08 - Creating Meaningful Visuals

econ 490
r
visualization
ggplot
scatter plot
histogram
bar chart
exporting
aesthetic
map
This notebook goes over how to make all sorts of visuals. We look at different types of graphs, like scatter plots and histograms, exporting figures, and how to edit the figure for clarity.
Author

Marina Adshade, Paul Corcuera, Giulia Lo Forte, Jane Platt

Published

29 May 2024

Prerequisites

  1. Load data and packages.
  2. Create variables and objects.
  3. Have some familiarity with the syntax of commands.

Learning Outcomes

  1. Identify best practices for data visualization.
  2. Distinguish between the main forms of visualization using economic data: scatter plots, line plots, bar plots, and histograms.
  3. Feel comfortable with the syntax of ggplot2, which includes the use of geometries, aesthetic layers, labeling and themes.
  4. Store graphs in .png or .svg format.

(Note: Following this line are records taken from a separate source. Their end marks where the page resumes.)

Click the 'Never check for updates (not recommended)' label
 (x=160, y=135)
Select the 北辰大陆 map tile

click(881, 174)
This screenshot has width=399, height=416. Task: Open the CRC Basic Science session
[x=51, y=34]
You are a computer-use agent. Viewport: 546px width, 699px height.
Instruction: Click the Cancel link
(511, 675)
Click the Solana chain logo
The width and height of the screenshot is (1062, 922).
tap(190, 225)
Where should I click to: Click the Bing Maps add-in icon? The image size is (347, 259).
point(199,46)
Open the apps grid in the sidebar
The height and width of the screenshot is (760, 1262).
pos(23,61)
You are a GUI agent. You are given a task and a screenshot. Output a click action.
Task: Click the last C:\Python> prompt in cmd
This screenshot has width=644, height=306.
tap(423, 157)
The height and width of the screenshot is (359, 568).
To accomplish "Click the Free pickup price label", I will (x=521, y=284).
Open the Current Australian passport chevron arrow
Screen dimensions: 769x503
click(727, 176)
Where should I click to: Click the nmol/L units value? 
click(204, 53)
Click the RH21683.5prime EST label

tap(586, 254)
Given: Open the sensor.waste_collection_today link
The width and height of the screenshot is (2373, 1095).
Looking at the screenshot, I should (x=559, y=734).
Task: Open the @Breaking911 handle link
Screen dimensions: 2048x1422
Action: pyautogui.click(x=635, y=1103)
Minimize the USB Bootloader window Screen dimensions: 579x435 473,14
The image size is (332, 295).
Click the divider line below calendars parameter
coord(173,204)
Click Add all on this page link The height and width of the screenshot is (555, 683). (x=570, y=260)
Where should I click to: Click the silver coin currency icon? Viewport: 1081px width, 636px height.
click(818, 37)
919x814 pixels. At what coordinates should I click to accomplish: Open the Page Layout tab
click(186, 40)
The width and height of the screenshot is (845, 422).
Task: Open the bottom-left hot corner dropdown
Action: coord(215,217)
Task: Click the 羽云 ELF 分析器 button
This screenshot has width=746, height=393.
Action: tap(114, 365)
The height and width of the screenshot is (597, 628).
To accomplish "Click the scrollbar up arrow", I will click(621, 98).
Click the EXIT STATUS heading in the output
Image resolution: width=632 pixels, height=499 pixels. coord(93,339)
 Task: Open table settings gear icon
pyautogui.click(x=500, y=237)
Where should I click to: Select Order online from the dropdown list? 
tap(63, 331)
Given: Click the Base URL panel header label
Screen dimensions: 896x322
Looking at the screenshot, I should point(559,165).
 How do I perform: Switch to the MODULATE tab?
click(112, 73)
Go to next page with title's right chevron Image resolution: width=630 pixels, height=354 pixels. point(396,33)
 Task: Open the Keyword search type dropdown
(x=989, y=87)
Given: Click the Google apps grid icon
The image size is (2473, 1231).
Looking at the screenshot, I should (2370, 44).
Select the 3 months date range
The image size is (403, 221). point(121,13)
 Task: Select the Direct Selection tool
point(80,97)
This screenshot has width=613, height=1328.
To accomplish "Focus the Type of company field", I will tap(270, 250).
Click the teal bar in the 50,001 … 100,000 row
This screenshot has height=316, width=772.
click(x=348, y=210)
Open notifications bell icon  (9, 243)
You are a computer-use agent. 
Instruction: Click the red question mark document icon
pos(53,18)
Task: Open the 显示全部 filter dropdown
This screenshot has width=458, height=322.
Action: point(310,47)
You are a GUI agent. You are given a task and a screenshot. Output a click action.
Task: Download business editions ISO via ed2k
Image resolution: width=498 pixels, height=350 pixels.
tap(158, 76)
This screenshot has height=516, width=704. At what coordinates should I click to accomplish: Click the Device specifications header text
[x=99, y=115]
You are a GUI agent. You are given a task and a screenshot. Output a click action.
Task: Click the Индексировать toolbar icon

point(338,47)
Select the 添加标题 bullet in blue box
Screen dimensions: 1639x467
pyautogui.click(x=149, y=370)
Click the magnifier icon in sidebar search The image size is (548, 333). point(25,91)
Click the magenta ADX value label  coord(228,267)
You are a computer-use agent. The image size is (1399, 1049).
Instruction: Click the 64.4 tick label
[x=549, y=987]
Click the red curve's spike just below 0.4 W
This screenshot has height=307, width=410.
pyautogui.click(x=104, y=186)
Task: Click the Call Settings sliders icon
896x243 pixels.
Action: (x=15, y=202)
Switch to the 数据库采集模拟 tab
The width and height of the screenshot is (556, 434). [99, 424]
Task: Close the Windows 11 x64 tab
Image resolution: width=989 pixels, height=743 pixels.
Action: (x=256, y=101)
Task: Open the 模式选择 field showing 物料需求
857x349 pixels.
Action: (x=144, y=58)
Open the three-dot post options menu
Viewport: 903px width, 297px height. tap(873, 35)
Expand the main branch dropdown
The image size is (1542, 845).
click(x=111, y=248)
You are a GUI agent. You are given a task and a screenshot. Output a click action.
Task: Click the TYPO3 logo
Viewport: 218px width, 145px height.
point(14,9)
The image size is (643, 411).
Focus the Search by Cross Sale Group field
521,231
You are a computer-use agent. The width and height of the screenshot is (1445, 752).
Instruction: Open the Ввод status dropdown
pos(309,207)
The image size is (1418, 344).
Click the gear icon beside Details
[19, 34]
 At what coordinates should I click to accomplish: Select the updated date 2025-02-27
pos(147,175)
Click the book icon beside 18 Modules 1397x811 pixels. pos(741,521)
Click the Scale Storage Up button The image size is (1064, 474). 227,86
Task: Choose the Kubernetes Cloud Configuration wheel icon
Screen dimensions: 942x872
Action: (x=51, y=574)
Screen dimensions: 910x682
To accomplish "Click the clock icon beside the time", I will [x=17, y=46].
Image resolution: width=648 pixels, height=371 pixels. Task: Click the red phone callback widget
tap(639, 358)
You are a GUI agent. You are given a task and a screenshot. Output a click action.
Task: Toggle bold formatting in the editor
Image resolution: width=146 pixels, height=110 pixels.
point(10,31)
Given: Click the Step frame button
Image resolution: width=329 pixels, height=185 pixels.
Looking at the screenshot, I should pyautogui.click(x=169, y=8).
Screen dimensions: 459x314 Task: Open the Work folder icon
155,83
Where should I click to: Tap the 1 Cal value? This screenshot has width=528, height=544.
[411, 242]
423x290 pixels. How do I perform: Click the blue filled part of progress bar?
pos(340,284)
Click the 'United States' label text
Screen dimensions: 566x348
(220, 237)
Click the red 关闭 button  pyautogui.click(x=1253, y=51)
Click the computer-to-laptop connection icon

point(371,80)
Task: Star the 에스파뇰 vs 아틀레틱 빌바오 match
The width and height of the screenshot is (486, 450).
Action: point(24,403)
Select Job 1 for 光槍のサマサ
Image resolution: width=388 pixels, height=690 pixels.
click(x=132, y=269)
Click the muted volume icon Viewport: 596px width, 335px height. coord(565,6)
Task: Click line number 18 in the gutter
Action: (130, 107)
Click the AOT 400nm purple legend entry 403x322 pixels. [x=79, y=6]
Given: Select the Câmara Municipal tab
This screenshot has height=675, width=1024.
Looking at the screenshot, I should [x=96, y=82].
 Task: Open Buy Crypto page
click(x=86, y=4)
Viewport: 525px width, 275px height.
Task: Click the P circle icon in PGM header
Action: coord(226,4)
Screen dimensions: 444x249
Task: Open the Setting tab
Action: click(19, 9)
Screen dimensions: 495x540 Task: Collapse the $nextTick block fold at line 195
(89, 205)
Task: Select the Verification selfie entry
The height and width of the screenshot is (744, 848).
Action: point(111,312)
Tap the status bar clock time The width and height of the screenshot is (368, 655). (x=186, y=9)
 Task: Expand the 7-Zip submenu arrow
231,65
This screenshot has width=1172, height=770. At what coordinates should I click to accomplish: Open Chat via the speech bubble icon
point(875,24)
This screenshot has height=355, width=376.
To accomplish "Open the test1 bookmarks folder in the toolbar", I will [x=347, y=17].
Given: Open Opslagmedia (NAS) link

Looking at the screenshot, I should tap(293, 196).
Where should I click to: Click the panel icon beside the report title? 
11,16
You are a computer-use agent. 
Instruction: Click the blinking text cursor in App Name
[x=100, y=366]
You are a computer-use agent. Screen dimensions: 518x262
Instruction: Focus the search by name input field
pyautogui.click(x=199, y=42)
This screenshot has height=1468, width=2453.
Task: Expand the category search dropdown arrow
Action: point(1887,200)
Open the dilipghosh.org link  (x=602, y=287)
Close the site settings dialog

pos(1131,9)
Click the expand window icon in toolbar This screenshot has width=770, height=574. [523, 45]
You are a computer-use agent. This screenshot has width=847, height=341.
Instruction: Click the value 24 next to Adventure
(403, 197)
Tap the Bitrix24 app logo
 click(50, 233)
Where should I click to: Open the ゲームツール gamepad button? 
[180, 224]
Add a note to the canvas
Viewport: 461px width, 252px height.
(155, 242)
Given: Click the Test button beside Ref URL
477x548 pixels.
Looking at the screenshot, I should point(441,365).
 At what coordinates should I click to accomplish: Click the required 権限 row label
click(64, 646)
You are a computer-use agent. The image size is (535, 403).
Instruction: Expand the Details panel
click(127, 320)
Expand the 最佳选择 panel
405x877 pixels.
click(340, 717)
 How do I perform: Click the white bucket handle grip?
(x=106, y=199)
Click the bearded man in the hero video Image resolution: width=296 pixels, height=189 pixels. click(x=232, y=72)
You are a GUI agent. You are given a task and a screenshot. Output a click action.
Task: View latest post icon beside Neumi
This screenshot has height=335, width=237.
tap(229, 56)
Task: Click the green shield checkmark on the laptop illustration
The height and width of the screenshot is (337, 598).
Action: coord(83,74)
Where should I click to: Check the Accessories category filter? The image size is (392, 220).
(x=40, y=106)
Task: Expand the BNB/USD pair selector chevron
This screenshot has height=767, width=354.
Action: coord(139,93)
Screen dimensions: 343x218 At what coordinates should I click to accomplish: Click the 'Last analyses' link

8.1 General Points about Visualization

If you are familiar with Stata, you will notice that graphs in R are completely different. The most important and widely used package for data visualization in R is ggplot2. This package operates under the premise that every graph can be decomposed into the following layers:

  • Data: the very base of every graph, where the information comes from.
  • Mapping: informs graphics which variables are going to be part of some graphical property (e.g. column 3 of the data is going to be the dependent variable and y-axis of some graph).
  • Statistics: transforms the input variables to be displayed (e.g. graphs the means of some particular columns, counts the number of observations in some category).
  • Scales: indicates the relationship between variables and properties (e.g. we want to associate different colours with different values of a region variable).
  • Geometries: a key layer of the graph structure. The geometry indicates the general aesthetic of the graph (e.g. a line, a polygon, etc).
  • Facets: this can be used to split data into different sub-plots.
  • Coordinates: dictates the positioning of variables. It thinks of the world as an X and Y axis by default, but more generally there can be more complicated structures (e.g. cartography!).
  • Theme: deals with other graphic information that is not related to the previous parts (e.g. background colour of our graph).

In the next section, we will look at how to construct a standard graph. We can see how ggplot2 tries to respect the above structure when constructing graphic information.

First, let’s load in the data set that we’ve been using so far in these modules. Recall that this data set is simulating information for workers in the years 1982-2012 in a fake country where a training program was introduced in 2003 to boost their earnings.

Let’s also clear our memory and install/import the necessary packages below.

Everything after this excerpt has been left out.